Cybercriminals Utilize Malware to Obtain Personal Information Through Imitation of OnlyFans Content
A campaign involving malware is spreading counterfeit OnlyFans material and adult bait to implant the remote access trojan ‘DcRAT’ onto targets’ devices, with the intention of stealing their data and login information, or unleashing ransomware on the compromised device.
OnlyFans is a content subscription service where paid subscribers can access private photos, videos and messages from adult models, celebrities and social media personalities.
According to BleepingComputer, a new campaign discovered by eSentire has been active since January 2023 and has been distributing ZIP files containing a VBScript loader that the victim is tricked into running manually, believing that they can access premium OnlyFans collections.

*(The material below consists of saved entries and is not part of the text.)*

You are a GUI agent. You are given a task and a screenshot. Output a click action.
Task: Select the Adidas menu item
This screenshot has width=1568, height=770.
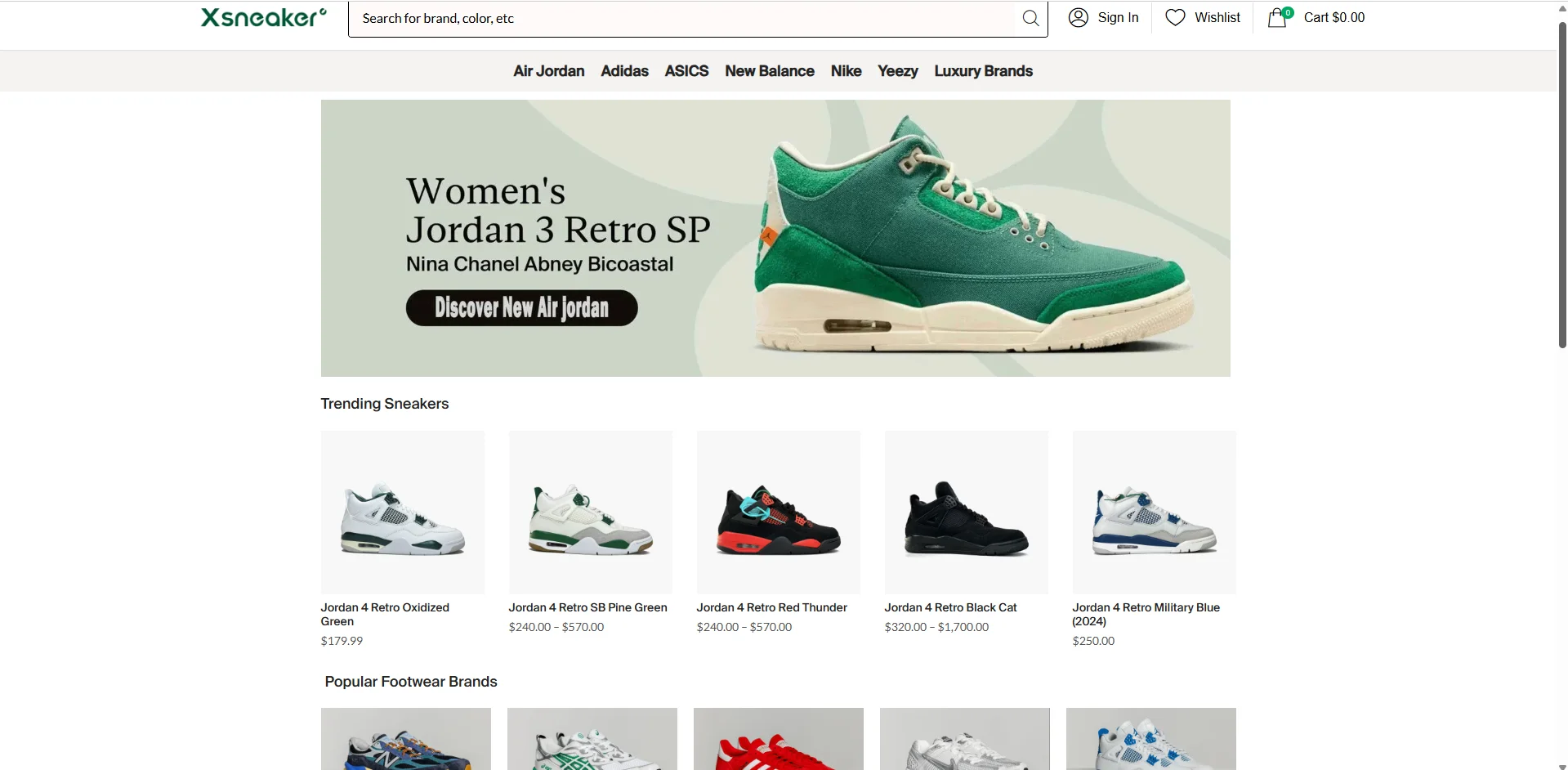[x=624, y=71]
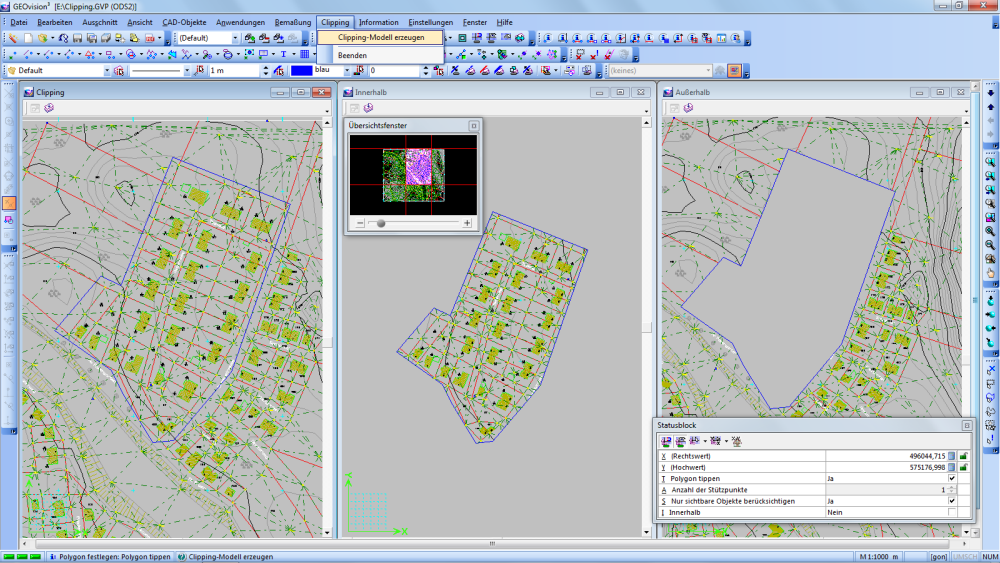Screen dimensions: 1000x563
Task: Click the orange highlighted tool in left sidebar
Action: coord(9,203)
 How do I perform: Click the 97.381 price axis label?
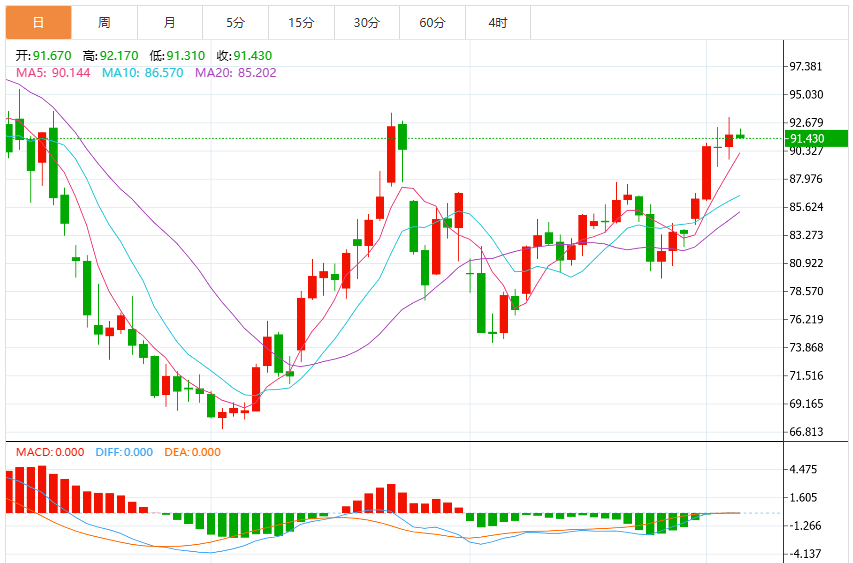coord(806,66)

The chain of infection is unknown, but it can come from malicious forum posts, instant messages, malicious ads, or even black SEO sites that rank high for certain search terms.
Additionally, according to the report, DcRAT is capable of keylogging, webcam monitoring, file manipulation and remote access, as well as stealing web browser credentials and cookies, as well as stealing Discord credentials.
DcRAT also includes a ransomware extension that targets all non-system files and appends the “.DcRat” file extension to encrypted files.
Meanwhile, researchers have discovered a flood of malware written for the Android platform that attempts to mimic the popular AI chatbot ChatGPT to target smartphone users.
According to Palo Alto Networks Unit 42 researchers, these malware versions emerged in conjunction with the release of OpenAI’s GPT-3.5, followed by GPT-4, infecting victims interested in using the ChatGPT tool.